Fig. 1

Differential regulation of DNA damage checkpoint effectors γH2A and Rad53. a Different amounts of Mec1–Ddc2 kinase phosphorylate H2A with similar efficiency. Wild-type (WT) and long-range resection-deficient exo1∆ sgs1∆ strains were arrested in M phase by nocodazole treatment, a non-repairable double-strand break (DSB) at MAT was induced by Gal-HO expression and protein recruitment was measured by chromatin immunoprecipitation (ChIP) at indicated times. Upper panel: fold enrichment of a given locus in a replication protein A (RPA) ChIP relative to undamaged control loci.
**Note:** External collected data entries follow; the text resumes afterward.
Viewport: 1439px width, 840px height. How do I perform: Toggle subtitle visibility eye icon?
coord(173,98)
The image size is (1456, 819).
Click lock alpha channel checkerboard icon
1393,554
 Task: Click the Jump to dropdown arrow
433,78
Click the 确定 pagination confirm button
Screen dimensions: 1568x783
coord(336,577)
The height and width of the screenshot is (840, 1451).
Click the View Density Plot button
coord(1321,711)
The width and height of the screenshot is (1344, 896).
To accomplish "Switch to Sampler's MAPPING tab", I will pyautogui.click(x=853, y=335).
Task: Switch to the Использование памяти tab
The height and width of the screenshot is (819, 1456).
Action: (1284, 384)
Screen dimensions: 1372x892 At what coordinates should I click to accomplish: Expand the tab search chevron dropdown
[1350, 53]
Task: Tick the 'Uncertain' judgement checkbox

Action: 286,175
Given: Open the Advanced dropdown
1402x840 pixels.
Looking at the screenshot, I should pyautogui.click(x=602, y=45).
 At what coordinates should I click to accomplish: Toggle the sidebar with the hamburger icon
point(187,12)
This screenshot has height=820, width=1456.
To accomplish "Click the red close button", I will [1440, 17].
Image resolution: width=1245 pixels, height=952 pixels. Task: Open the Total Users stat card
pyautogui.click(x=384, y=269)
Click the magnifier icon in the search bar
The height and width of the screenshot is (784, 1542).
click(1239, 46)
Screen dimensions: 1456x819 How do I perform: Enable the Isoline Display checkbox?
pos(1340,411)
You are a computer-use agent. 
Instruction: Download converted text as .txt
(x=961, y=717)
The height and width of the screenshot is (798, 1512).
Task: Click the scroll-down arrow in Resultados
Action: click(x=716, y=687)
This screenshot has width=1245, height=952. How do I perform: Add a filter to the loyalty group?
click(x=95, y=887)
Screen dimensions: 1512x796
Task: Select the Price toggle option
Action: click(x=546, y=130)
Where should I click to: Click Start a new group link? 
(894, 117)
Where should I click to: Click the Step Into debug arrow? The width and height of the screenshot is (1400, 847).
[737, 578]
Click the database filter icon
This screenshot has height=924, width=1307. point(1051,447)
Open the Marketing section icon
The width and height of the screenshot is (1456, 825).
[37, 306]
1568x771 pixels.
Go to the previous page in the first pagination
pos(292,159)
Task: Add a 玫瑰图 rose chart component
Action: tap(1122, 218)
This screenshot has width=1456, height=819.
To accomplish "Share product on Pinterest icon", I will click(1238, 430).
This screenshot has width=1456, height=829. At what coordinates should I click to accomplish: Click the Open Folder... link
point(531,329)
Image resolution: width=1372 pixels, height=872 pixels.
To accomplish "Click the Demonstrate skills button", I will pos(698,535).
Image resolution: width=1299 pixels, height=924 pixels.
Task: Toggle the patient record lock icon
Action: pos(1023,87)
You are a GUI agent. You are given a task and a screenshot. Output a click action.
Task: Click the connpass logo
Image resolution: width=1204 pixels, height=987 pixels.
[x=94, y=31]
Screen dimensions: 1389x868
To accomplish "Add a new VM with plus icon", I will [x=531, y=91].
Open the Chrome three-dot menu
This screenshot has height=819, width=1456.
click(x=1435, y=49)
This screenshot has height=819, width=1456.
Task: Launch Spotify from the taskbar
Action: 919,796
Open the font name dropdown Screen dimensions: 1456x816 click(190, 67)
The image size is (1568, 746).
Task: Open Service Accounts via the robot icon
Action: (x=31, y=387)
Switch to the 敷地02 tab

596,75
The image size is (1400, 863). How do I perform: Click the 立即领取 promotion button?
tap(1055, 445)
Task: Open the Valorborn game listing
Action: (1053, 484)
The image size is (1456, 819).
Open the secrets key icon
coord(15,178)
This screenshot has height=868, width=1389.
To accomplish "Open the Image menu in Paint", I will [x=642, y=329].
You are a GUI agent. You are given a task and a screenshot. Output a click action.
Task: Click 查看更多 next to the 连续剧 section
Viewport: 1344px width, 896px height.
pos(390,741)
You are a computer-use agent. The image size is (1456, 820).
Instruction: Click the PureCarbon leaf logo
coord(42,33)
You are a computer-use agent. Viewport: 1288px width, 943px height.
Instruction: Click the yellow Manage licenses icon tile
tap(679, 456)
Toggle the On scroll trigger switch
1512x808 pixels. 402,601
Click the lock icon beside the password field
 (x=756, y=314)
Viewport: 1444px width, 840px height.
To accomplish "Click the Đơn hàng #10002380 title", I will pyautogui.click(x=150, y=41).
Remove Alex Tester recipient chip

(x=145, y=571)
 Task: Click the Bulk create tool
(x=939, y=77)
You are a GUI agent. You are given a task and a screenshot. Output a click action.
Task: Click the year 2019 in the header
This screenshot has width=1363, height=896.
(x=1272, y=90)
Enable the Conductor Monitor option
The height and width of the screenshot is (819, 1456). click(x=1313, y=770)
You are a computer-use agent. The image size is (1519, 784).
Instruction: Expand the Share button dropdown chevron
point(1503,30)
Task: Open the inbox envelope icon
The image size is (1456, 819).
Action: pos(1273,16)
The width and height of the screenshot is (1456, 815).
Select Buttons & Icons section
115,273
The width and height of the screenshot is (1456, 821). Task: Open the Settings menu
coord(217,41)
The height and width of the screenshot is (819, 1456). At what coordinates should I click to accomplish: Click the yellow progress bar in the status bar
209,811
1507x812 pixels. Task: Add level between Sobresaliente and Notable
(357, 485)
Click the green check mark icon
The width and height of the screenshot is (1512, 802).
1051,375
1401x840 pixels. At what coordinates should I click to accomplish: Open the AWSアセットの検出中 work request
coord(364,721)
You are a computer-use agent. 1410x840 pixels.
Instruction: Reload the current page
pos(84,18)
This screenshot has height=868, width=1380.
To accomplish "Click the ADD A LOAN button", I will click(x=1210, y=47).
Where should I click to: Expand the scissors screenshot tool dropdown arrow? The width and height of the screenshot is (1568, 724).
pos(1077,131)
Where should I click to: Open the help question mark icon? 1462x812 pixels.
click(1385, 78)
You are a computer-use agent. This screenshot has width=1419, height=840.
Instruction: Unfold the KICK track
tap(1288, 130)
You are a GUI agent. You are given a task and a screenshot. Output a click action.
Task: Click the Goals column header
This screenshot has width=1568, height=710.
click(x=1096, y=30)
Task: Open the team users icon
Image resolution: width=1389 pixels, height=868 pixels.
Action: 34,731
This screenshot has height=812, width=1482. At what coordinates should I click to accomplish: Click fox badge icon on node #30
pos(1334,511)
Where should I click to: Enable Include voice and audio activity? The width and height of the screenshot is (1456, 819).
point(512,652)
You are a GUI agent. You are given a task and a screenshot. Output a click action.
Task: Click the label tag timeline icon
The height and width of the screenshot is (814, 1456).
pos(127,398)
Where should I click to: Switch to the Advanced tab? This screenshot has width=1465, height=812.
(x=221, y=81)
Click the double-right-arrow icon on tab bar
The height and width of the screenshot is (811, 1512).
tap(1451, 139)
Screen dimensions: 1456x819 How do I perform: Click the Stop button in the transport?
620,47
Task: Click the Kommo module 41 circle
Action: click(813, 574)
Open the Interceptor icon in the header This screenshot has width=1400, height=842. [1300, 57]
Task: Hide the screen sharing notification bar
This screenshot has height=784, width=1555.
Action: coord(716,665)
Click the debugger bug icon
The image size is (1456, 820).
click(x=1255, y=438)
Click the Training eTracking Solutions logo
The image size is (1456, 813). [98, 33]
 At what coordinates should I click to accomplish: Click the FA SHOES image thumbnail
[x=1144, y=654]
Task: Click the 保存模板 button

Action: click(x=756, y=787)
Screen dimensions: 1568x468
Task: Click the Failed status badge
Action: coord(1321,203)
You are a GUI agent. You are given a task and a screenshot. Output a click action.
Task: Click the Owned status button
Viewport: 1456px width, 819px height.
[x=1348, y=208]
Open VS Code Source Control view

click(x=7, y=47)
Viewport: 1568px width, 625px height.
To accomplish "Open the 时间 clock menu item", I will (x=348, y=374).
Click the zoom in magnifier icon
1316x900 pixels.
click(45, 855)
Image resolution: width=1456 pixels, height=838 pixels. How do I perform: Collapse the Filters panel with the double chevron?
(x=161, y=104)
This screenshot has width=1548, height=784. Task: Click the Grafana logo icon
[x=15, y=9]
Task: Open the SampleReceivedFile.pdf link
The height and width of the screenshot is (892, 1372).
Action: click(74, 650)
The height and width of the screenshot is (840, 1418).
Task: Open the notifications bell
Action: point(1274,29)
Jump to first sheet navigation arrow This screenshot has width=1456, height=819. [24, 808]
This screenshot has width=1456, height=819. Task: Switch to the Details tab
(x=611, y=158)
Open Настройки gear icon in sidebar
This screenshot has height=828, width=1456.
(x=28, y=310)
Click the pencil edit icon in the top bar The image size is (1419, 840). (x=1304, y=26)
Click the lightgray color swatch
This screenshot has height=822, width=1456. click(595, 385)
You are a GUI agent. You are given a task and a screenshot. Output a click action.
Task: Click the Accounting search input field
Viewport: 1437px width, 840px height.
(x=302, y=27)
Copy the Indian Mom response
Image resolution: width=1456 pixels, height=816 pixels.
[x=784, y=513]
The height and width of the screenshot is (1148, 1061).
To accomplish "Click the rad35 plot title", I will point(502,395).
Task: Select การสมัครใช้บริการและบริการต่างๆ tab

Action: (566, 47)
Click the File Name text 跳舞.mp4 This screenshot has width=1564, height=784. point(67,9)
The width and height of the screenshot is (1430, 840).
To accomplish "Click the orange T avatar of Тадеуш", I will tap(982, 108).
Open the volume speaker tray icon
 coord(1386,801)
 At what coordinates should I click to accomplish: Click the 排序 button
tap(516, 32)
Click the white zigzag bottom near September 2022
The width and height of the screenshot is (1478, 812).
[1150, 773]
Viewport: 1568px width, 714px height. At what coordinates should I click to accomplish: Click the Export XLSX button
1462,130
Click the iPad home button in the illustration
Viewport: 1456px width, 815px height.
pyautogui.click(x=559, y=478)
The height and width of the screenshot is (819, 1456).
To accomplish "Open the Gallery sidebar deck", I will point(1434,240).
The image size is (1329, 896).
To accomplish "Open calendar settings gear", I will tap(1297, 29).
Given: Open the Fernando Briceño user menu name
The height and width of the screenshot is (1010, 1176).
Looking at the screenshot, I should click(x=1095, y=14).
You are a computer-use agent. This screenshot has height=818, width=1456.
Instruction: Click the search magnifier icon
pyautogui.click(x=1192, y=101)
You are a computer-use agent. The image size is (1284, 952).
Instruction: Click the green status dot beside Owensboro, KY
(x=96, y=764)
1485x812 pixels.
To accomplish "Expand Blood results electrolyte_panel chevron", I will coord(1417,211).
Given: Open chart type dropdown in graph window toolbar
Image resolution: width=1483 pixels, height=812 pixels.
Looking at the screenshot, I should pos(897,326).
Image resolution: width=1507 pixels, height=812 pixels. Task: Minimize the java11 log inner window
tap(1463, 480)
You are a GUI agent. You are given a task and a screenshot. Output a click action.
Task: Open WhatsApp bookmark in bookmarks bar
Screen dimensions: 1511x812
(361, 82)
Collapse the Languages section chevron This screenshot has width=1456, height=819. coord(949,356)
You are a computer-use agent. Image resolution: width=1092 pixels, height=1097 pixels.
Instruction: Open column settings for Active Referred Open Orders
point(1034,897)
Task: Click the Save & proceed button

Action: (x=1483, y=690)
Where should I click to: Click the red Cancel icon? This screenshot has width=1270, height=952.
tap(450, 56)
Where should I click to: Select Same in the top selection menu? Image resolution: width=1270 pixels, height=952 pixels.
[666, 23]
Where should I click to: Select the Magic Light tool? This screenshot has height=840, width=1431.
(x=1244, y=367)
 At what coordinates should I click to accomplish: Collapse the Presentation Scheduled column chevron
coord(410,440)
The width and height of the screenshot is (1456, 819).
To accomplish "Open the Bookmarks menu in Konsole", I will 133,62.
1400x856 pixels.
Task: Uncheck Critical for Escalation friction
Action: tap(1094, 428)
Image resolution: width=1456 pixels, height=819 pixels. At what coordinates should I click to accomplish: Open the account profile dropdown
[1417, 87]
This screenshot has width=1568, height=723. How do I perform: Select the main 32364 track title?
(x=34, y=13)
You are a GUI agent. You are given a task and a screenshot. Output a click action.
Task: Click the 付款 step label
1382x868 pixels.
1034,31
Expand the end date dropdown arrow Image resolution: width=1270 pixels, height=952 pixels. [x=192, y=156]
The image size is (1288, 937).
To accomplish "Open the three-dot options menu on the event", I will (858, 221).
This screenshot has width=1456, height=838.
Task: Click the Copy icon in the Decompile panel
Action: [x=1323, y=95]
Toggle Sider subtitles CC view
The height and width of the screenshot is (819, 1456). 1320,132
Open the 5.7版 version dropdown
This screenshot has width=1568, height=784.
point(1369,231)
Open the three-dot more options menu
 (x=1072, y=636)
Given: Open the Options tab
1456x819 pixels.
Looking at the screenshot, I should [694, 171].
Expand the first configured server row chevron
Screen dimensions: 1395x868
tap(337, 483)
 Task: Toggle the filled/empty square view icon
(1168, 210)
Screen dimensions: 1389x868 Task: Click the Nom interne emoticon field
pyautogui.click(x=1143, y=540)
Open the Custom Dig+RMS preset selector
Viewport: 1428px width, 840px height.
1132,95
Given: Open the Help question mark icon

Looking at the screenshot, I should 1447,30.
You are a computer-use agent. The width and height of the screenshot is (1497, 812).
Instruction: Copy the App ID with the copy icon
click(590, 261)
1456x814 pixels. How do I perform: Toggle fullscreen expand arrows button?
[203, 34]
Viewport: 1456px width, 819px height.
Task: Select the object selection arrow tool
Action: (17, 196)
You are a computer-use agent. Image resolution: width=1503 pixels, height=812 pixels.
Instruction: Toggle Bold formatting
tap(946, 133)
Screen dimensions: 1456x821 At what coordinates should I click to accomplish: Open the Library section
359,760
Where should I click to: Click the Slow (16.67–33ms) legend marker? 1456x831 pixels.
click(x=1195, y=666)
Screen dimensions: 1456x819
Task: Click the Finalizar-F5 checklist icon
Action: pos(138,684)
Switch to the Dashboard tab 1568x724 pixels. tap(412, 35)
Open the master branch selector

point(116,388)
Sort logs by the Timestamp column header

Second panel: Mec1–Ddc2 kinase recruitment detect by ChIP against Ddc2–3FLAG. Third panel: H2A-S129 phosphorylation (γH2A phosphorylation). Lower panel: Rad53 kinase recruitment. b The checkpoint kinase Rad53 is activated in a resection-dependent manner. Western blot detecting the phosphorylation-dependent shift of activated Rad53 with an anti-Rad53 antibody and an anti-Cdc48 loading control. The samples were obtained at indicated time points after Gal-HO induction in M phase-arrested cells. c γH2A phosphorylation around a DSB is long-range resection independent. Overlay of γH2A ChIP-seq profiles around a DSB at MAT 4 h after DSB induction in WT cells (blue) and exo1∆ sgs1∆ cells (purple). Enrichment plotted relative to the whole genome average. d, e γH2A phosphorylation induced by a single DSB is not influenced by the cell cycle, while Rad53 phosphorylation is. ChIPs from WT cells as in a, but cells were arrested either in G1 by alpha-factor treatment (left panels) or in M phase by nocodazole treatment (right panels). e Western blot analysis of Rad53 activation as in b, but with G1- and M phase-arrested cells. f The DNA end resection regulators Fun30 and Rad9 do not affect γH2A phosphorylation. A DSB in M phase was induced in WT cells, hyper-resecting strains (rad9∆, DDC1-FUN30 fusion) or resection-inhibited strains (fun30∆, DDC1-RAD9 fusion). Resection (left panel, ChIP against RPA) and γH2A phosphorylation (right panel) were measured at indicated time points. g Overlay of ChIP-quantitative PCR (qPCR) traces of RPA and γH2A after 4 h of DSB induction from f in WT cells (blue), hyper-resecting cells (green) and resection-inhibited cells (red)